Już 119 dziennikarzy zginęło w tym roku na świecie podczas pełnienia obowiązków służbowych - poinformował Międzynarodowy Instytut Prasy (IPI). Jeszcze nigdy roczna liczba ofiar wśród przedstawicieli tego zawodu nie była tak wielka.
W całym 2011 roku na świecie zginęło 102 dziennikarzy. IPI podkreśla, że tegoroczny wzrost liczby ofiar wiąże się przede wszystkim z konfliktem w Syrii. Życie straciło tam 36 dziennikarzy, zarówno wiernych reżimowi, jak i opozycyjnych, a także zagranicznych. IPI prowadzi statystykę ofiar od 1997 roku; wtedy zginęło ich na świecie 28.

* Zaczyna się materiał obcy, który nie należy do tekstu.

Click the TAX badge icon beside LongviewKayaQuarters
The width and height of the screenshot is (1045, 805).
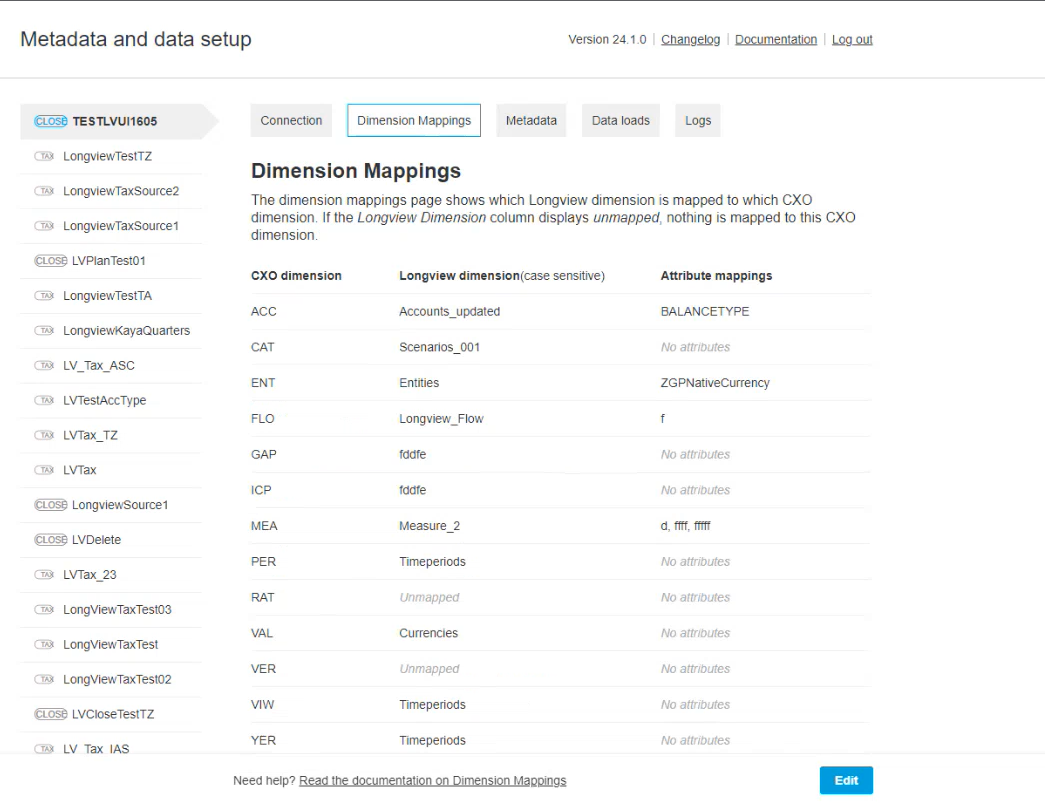pyautogui.click(x=44, y=331)
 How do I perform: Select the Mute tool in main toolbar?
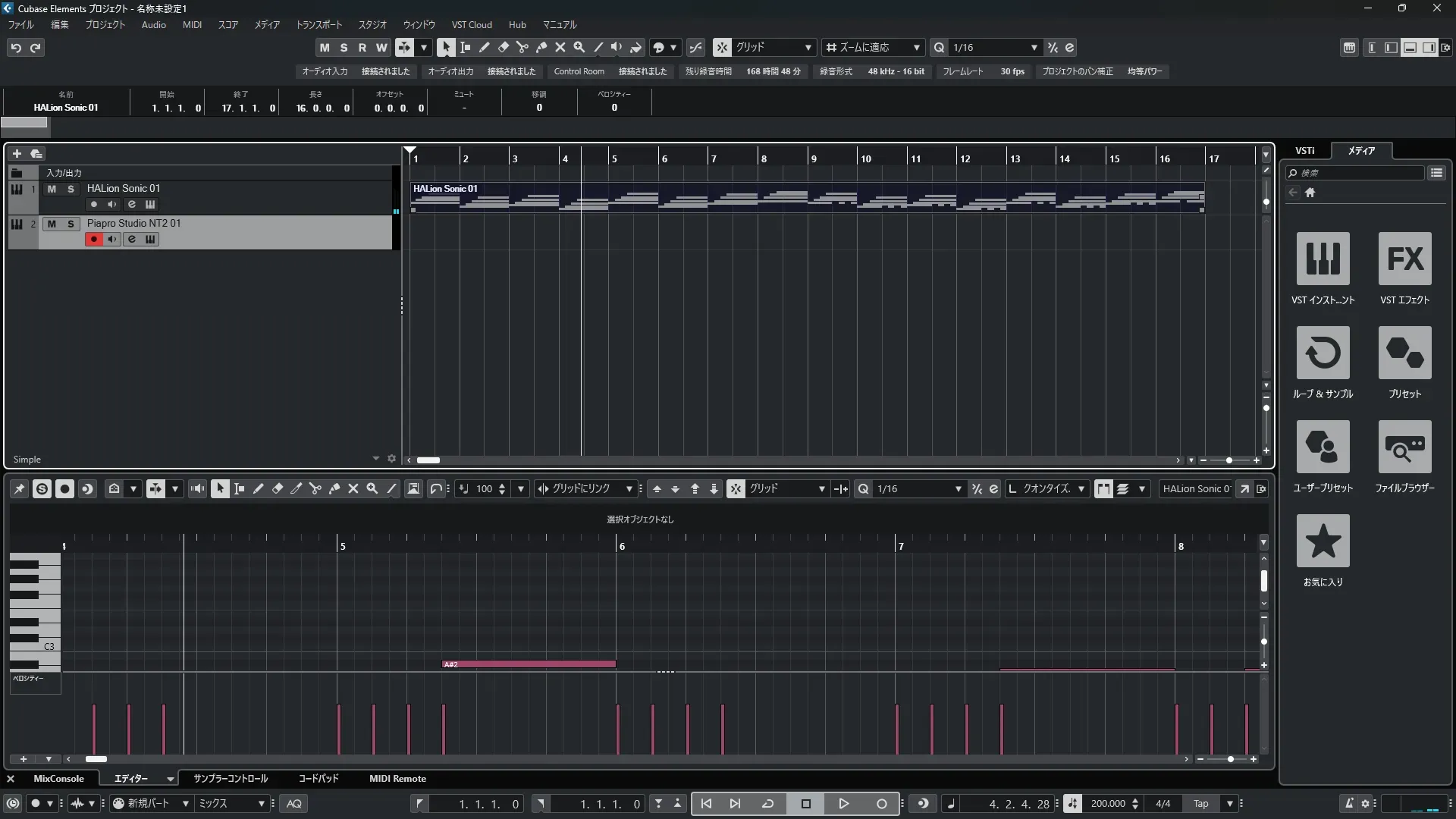[x=560, y=48]
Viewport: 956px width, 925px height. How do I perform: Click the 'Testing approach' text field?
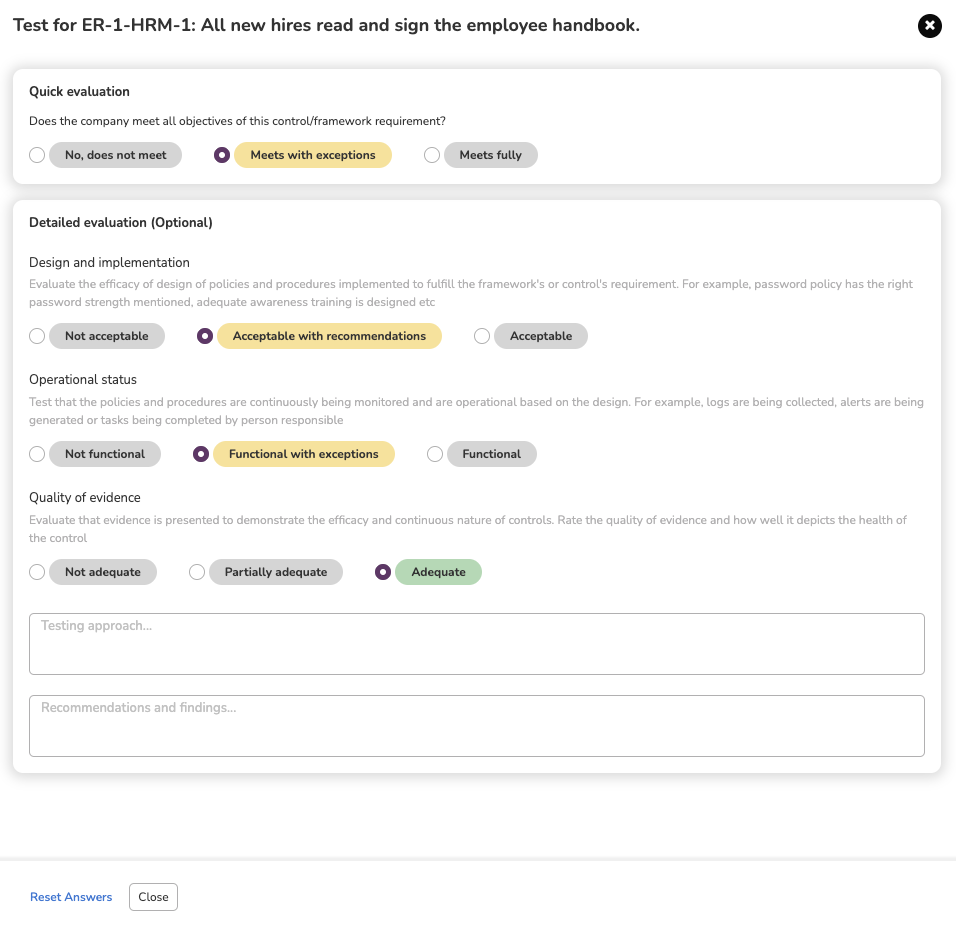(x=477, y=644)
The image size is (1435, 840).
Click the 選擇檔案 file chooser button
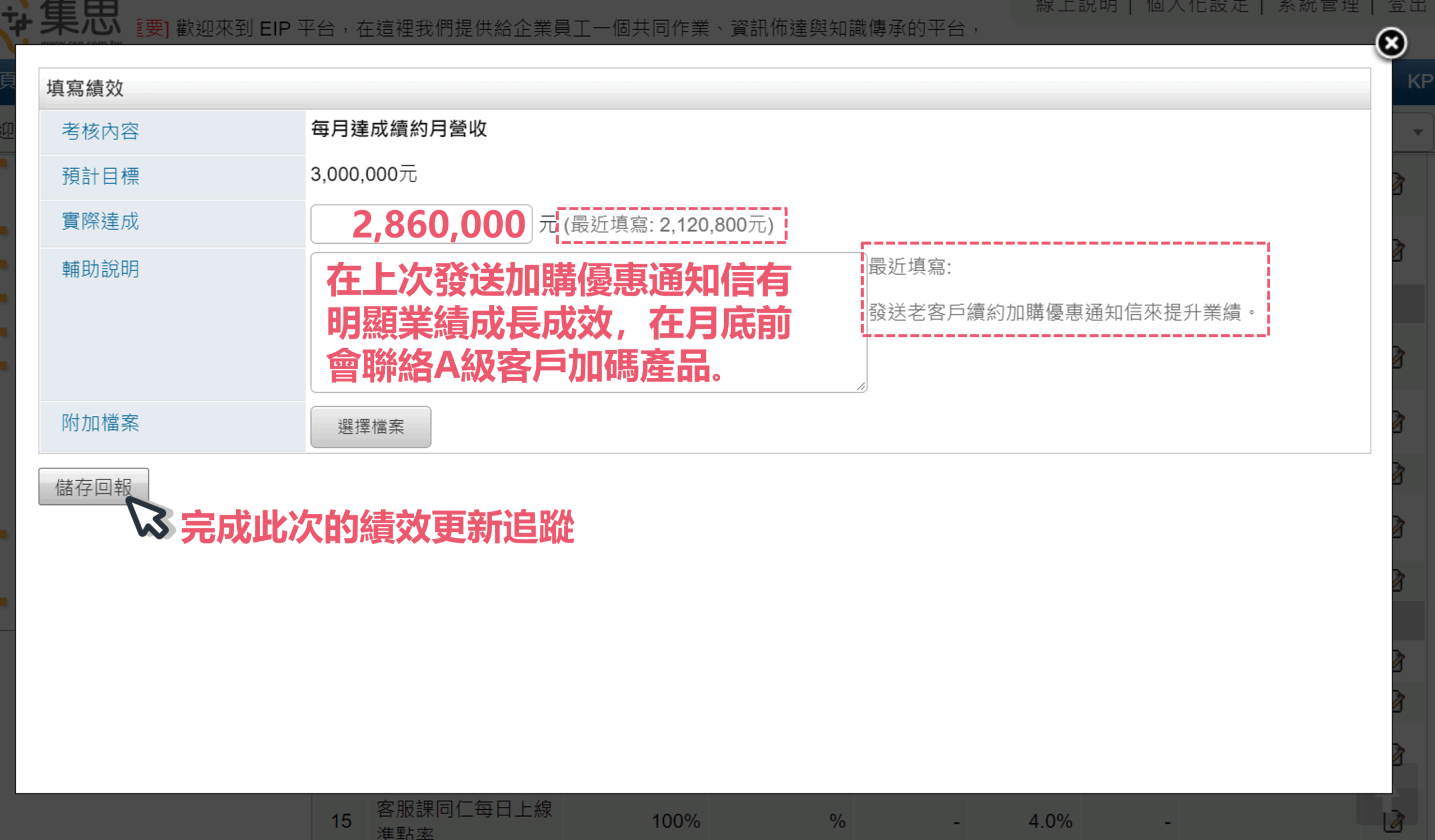click(371, 427)
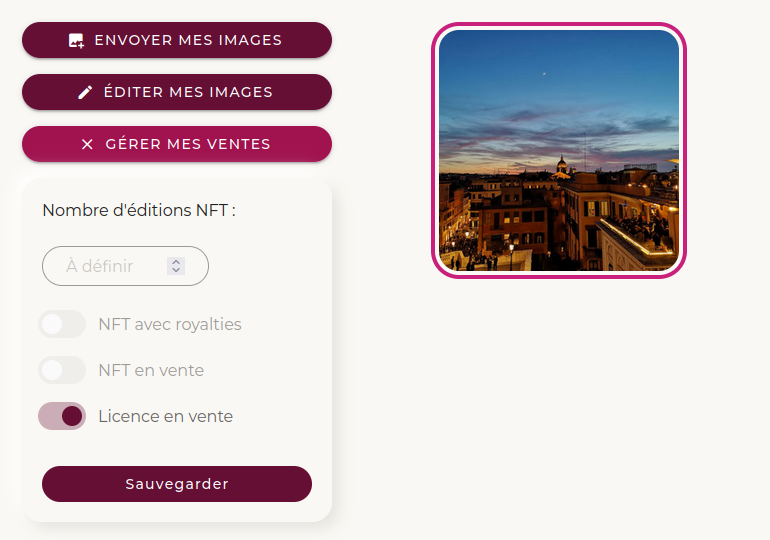
Task: Click the pencil icon on Éditer button
Action: click(x=85, y=92)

"Większość staje się jednak ofiarą celowych ataków" Dyrektor IPI Alison Bethel McKenzie oraz wicekanclerz i minister spraw zagranicznych Austrii Michael Spindelegger we wspólnym liście z okazji odbywającej się właśnie w Wiedniu ONZ-owskiej konferencji poświęconej bezpieczeństwu dziennikarzy podkreślili m.in.: "We wszystkich regionach świata - od Afryki przez Azję i Europę aż po Bliski Wschód i Amerykę Łacińską - dziennikarze są narażeni na systematyczne i brutalne ataki. Niektórzy tracą życie w czasie swojej pracy sprawozdawczej na temat konfliktów zbrojnych. Większość staje się jednak ofiarą celowych ataków grup przestępczych i pojedynczych osób, które próbują uniemożliwić rozpowszechnianie informacji, np. o korupcji lub innej działalności przestępczej, i uciszyć krytyczne głosy". Zwrócili uwagę, że częsta bezkarność osób odpowiedzialnych za te ataki jest szczególnym problemem i stanowi jedno z poważniejszych wyzwań w walce o większe bezpieczeństwo. Przypomnieli, że we wrześniu Rada Praw Człowieka ONZ po raz pierwszy w historii przyjęła rezolucję w sprawie bezpieczeństwa dziennikarzy. Także Organizacja Narodów Zjednoczonych do spraw Oświaty, Nauki i Kultury (UNESCO) nasiliła działania na rzecz wzmocnienia międzynarodowych instrumentów ochrony dziennikarzy. "W 2012 r. osiągnięto wiele, aby w przyszłości zapewnić dziennikarzom większą ochronę. Organizacje ONZ, społeczeństwo obywatelskie, przedstawiciele mediów oraz przede wszystkim liczne państwa, które poparły wspomnianą rezolucję Rady Praw Człowieka ONZ, muszą teraz udowodnić swój stosunek do tej ważnej sprawy. Austria i IPI są gotowe do kontynuacji wspólnej pracy, aby rozpowszechniać i rozwijać już istniejące mechanizmy ochrony" - podkreślili Spindelegger i McKenzie.